Differences in soil quality and trace elements across land uses in Auckland, changes 1995-2017
Source:Auckland Council Research and Evaluation Unit, RIMU
From the executive summary:
Soil is a valuable, natural and non-renewable resource that provides us with food, fibre and timber as well as a wide range of regulating and cultural benefits. Soil quality refers to the ability of the soil to sustain biological production, maintain environmental quality and promote plant, animal and human health. Humans exert an enormous amount of pressure on the soil resource both in rural and urban environments and it is important that the soil is functioning well to ensure that we receive the full benefits of soil natural capital. Amongst other things, poorly managed soil can lead to contamination of surface and groundwater and adjacent water bodies. Section 5 of the Resource Management Act 1991 (RMA) includes the requirement to maintain the life supporting capacity of land and ecosystems. Section 30 of the RMA empowers regional councils to control land for the purposes of soil conservation.
Soil quality monitoring is a science-based soil management tool that is an important component of soil conservation and management. Monitoring soil quality provides a link between nutrient and contaminant source and land management practice and is therefore a useful tool in informing policies to improve land management and associated water quality. Monitoring acts as an early warning system to negative effects of land use on soil quality and can determine where resources may be required to mitigate the risk of land use activity on the soil ecosystem.

----------

Problem set:
• 1. Answer these questions from the Auckland soil quality summary:
(a) Which section of the Resource Management Act 1991 includes the requirement to maintain the life supporting capacity of land and ecosystems?
(b) What does Section 30 of that Act empower regional councils to do?
(c) What does monitoring act as with respect to negative effects of land use on soil quality?
• 2. Carry on the Auckland soil quality summary, picking up after its final sentence.

Provided data:
----------

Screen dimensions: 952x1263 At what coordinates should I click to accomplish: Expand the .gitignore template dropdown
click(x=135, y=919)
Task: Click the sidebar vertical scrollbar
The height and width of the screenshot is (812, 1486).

----------

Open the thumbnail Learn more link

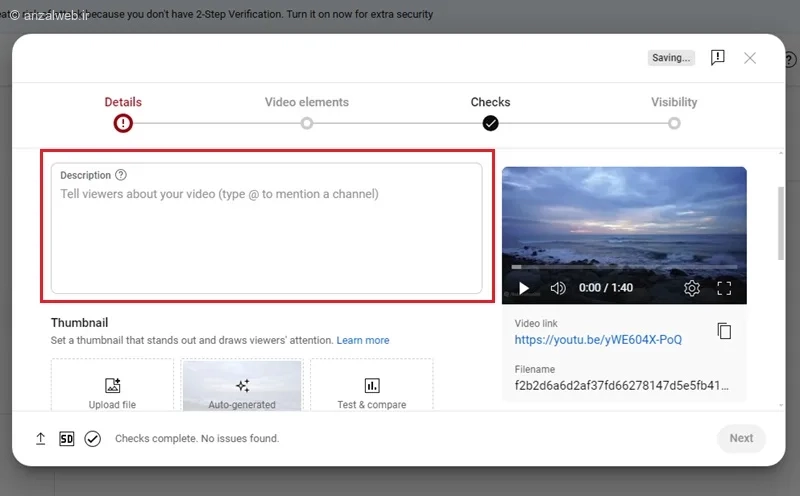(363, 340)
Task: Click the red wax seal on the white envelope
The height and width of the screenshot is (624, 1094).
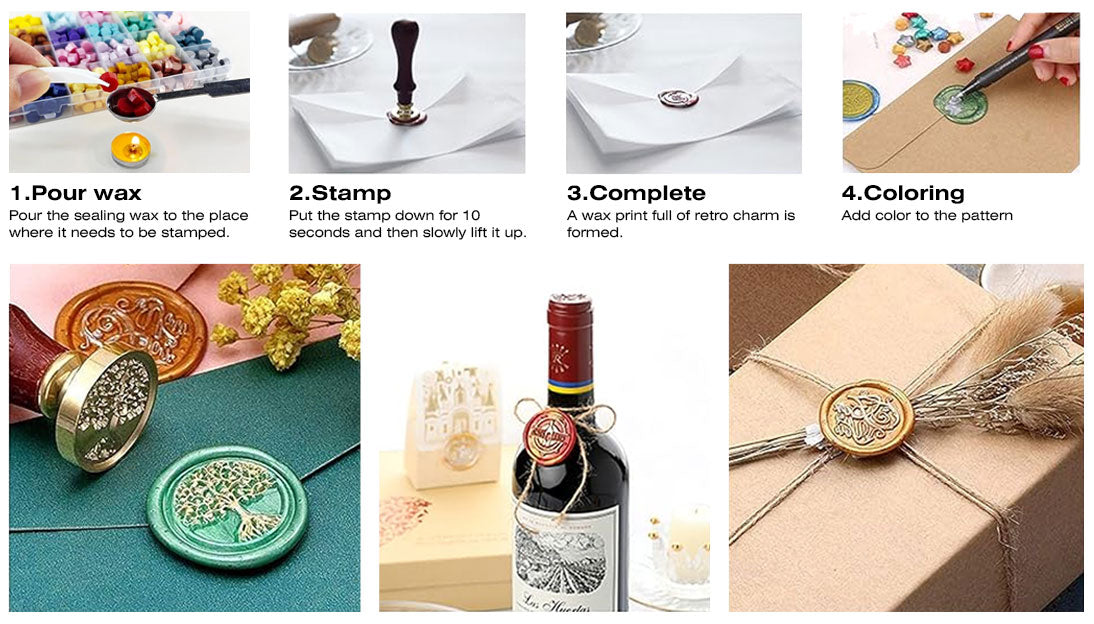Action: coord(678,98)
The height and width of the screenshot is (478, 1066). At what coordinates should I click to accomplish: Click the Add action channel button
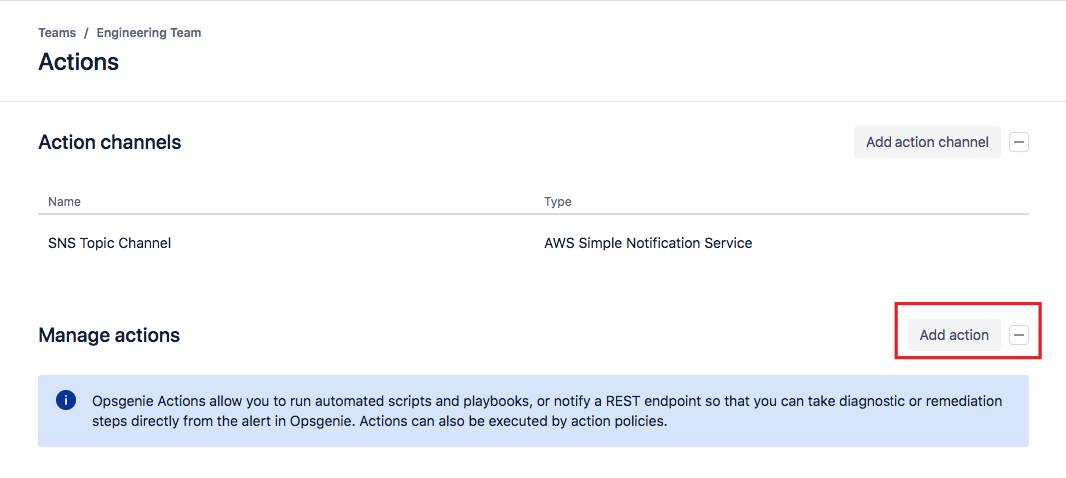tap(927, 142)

----------

Answers:
• 1.
(a) Section 5.
(b) To control land for the purposes of soil conservation.
(c) An early warning system.

• 2.
Auckland Council’s soil quality monitoring programme extends from 1995 to the present. This report is only one of a few that reports on a long-term dataset within Aotearoa New
Zealand or globally. The three objectives of this study included:
1. Determining changes in soil quality and selected trace elements for all soil sites, a total of 157 for the region sampled between 2013-2017, across five predominant land use categories namely pasture, horticulture, plantation forestry (hereafter referred to as forestry), native bush (hereafter referred to as native) and urban parkland (hereafter referred to urban) and across eight soil orders.
2. Determining soil quality and trace elements for those soil sites that have been converted to lifestyle blocks and their comparison with specific rural land uses including dairy, drystock, orchards+viticulture and outdoor vegetable production for sampling periods 2013-2015.
3. Reporting on trend analysis for soil sites for the three sampling periods 1995-2000, 2008-2012 and 2013-2017 to determine changes in soil quality and trace elements over the past 20+ years.